START INPUT RECORDS
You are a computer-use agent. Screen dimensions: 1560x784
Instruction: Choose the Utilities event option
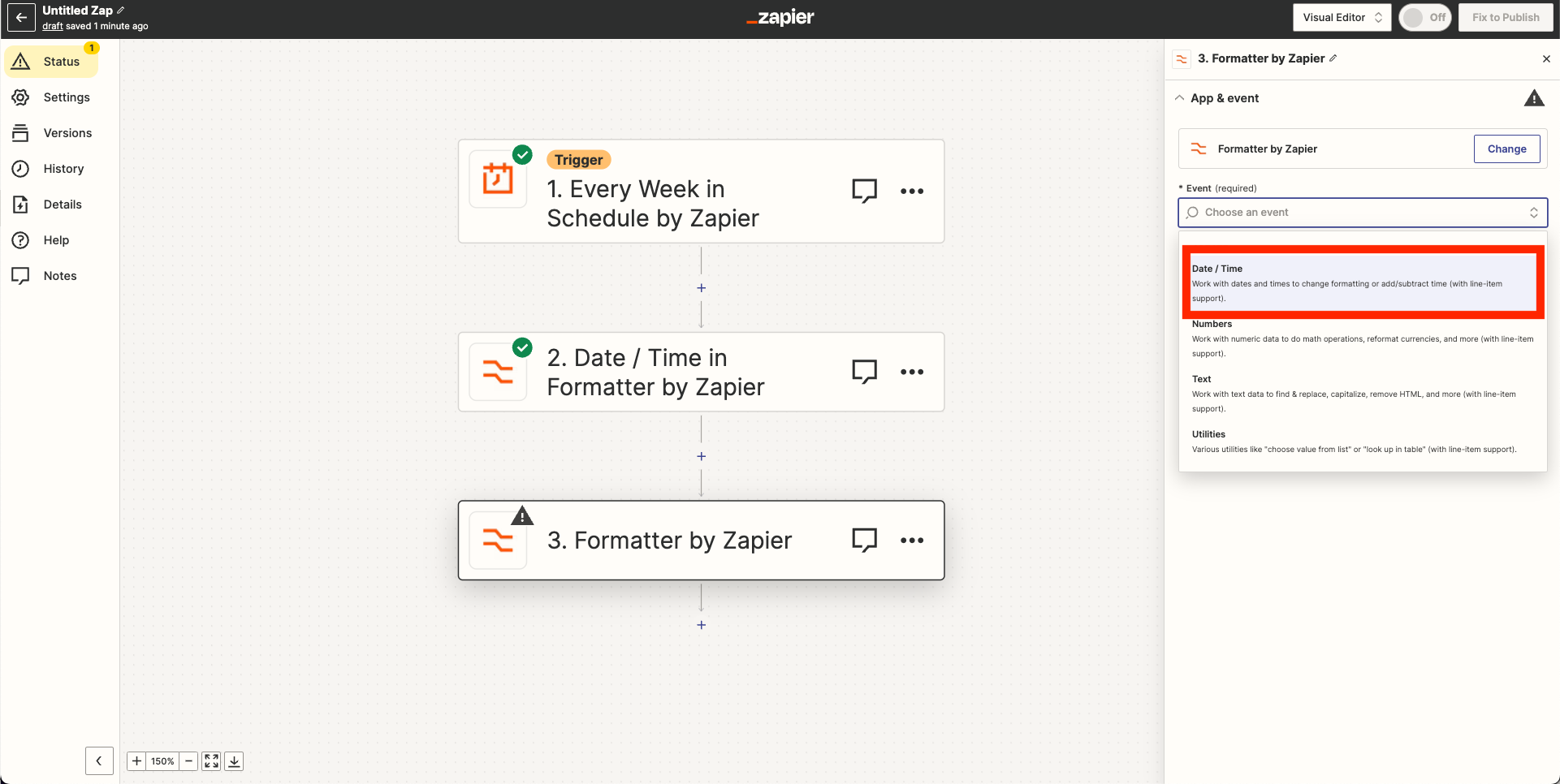click(1363, 442)
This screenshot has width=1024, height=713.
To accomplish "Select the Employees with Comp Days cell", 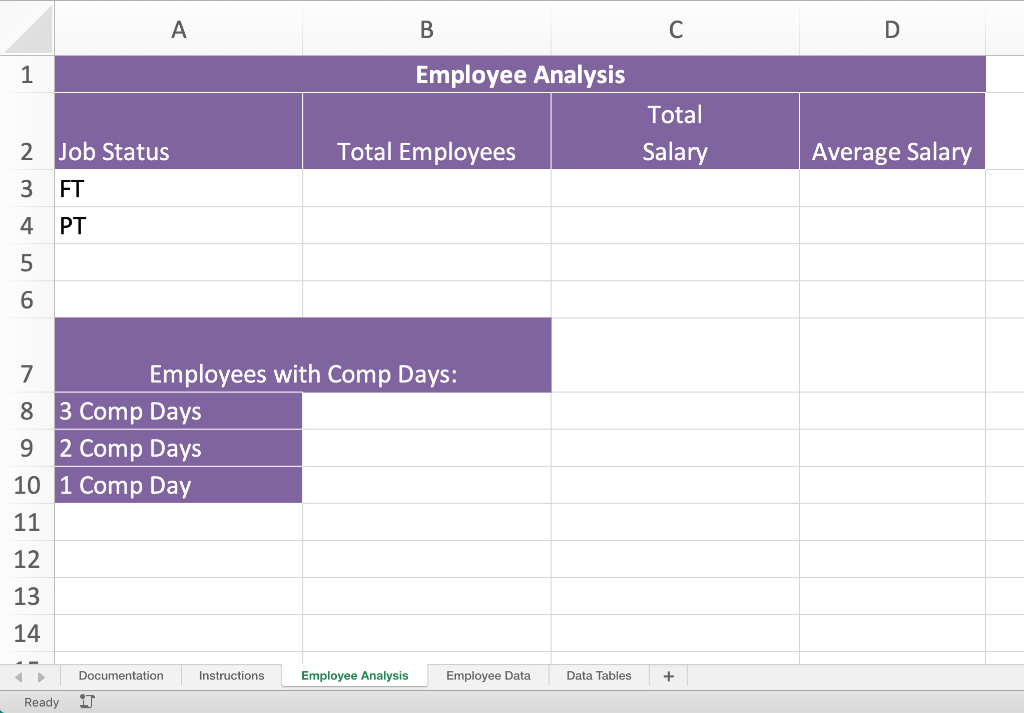I will click(x=302, y=355).
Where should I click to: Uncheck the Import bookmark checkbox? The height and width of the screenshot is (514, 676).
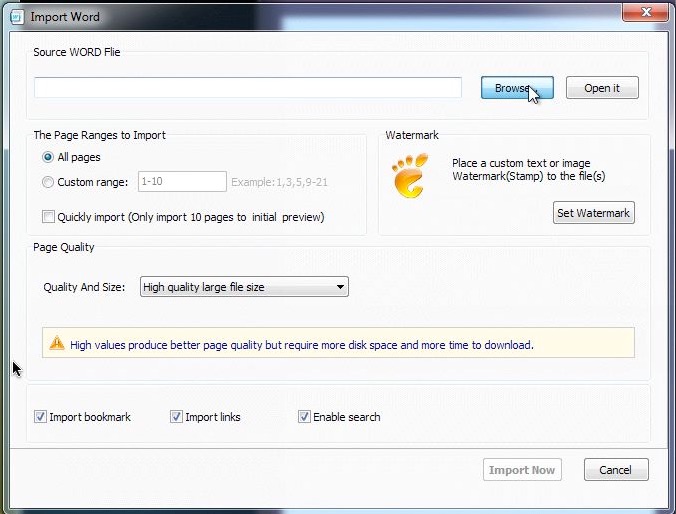coord(41,417)
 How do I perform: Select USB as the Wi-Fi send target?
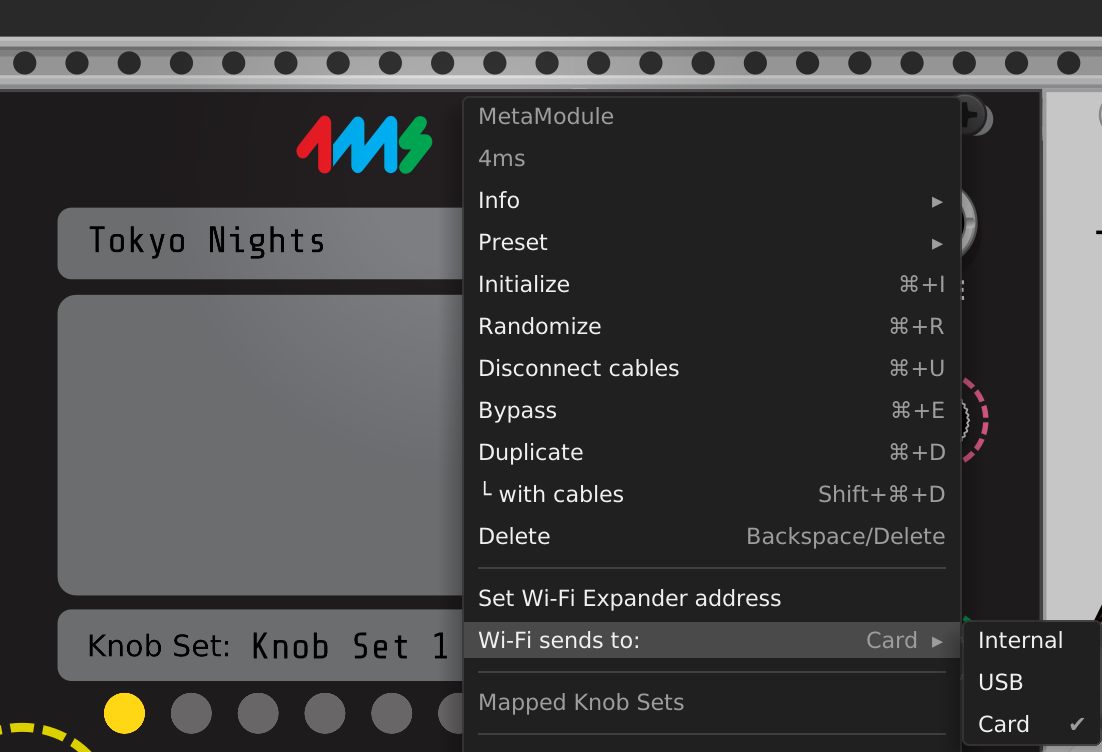pos(1000,682)
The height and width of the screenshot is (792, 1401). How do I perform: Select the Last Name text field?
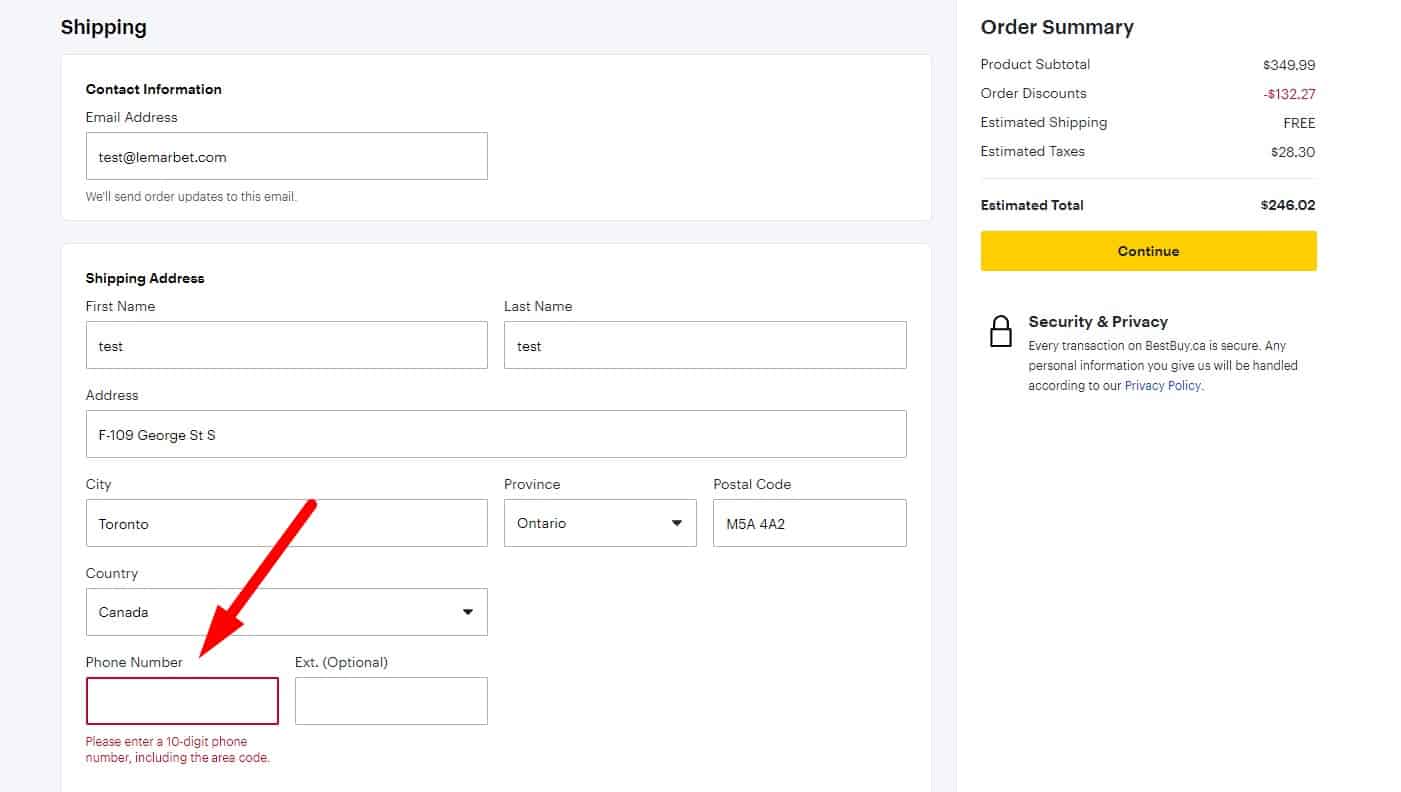pos(704,346)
END INPUT RECORDS
» YOUR TASK: Please retype only the lines from the line that holds "How do I perform: Select USB" through the end of the records, exactly as they stand, and drop every picture.

» WRITTEN SOLUTION:
 How do I perform: Select USB as the Wi-Fi send target?
pos(1000,682)
The height and width of the screenshot is (792, 1401). How do I perform: Select the Last Name text field?
pos(704,346)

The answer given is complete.